Preview environments are meant to show what a change looks like before it reaches production. With branching, each preview can get its own database branch. In this setup:

  • A branch is created when a preview is generated (for example, for a PR or feature branch)
  • The application preview connects to that branch
  • Schema changes and test data stay isolated to the preview

Because the branch starts from production or staging, previews reflect real data shapes and constraints instead of synthetic fixtures. When the preview is no longer needed, the branch can be deleted immediately. This process can be automated via integrations with Vercel or Netlify.

Diagram showing one branch per preview workflow with branches created from staging

One branch per test run

Instead of reusing a shared test database or running destructive cleanup scripts, teams can create a fresh branch for each run:

  • Spin up a branch at the start of the pipeline
  • Run migrations and tests
  • Delete the branch at the end

This makes test runs deterministic and isolated. Every run starts from the same baseline, without leftover data or schema drift from previous runs. Because branches are instant and cheap, this approach scales even when pipelines run frequently or in parallel.

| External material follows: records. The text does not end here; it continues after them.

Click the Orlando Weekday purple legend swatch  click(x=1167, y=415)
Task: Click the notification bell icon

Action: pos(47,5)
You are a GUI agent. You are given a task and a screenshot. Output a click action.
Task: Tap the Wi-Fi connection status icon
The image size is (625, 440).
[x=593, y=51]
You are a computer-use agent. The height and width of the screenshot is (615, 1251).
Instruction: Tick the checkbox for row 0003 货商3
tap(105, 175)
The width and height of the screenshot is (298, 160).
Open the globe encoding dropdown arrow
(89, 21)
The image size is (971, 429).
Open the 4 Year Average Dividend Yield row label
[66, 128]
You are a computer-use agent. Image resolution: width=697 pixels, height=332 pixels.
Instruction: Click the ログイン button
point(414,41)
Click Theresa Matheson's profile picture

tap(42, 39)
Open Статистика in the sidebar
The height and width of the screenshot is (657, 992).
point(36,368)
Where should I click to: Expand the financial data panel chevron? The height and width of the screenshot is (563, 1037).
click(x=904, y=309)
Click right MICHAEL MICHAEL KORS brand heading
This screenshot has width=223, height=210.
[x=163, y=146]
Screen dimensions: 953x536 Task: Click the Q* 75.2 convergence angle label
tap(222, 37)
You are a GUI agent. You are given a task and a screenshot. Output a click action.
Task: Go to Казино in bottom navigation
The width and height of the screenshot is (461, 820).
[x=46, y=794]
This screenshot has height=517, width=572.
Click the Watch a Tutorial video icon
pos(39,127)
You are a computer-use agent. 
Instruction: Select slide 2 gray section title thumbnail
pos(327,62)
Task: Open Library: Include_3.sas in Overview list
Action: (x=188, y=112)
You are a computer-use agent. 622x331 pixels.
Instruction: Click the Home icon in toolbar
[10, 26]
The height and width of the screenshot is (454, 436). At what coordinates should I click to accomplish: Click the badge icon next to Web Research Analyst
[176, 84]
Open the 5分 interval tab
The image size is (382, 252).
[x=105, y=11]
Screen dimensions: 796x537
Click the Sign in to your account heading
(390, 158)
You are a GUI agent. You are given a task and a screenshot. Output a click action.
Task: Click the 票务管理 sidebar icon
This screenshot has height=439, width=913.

Ephemeral branches with automatic cleanup

Most preview and CI branches are ephemeral by design. They exist for minutes or hours, not days. Neon supports this pattern in two ways:

  • Branches automatically scale compute down to zero when idle
  • Branches can be deleted programmatically when they’re no longer needed

Teams often combine this with automation:

  • Delete branches when a PR is merged or closed via Github integration
  • Assign expiration times so branches clean themselves up
  • Periodically remove unused branches to keep history and costs under control

This is general good practice when working with branches. If branches are left around too long, they can fall outside the history retention window and start contributing to storage costs. Automated cleanup keeps environments lightweight, predictable, and inexpensive.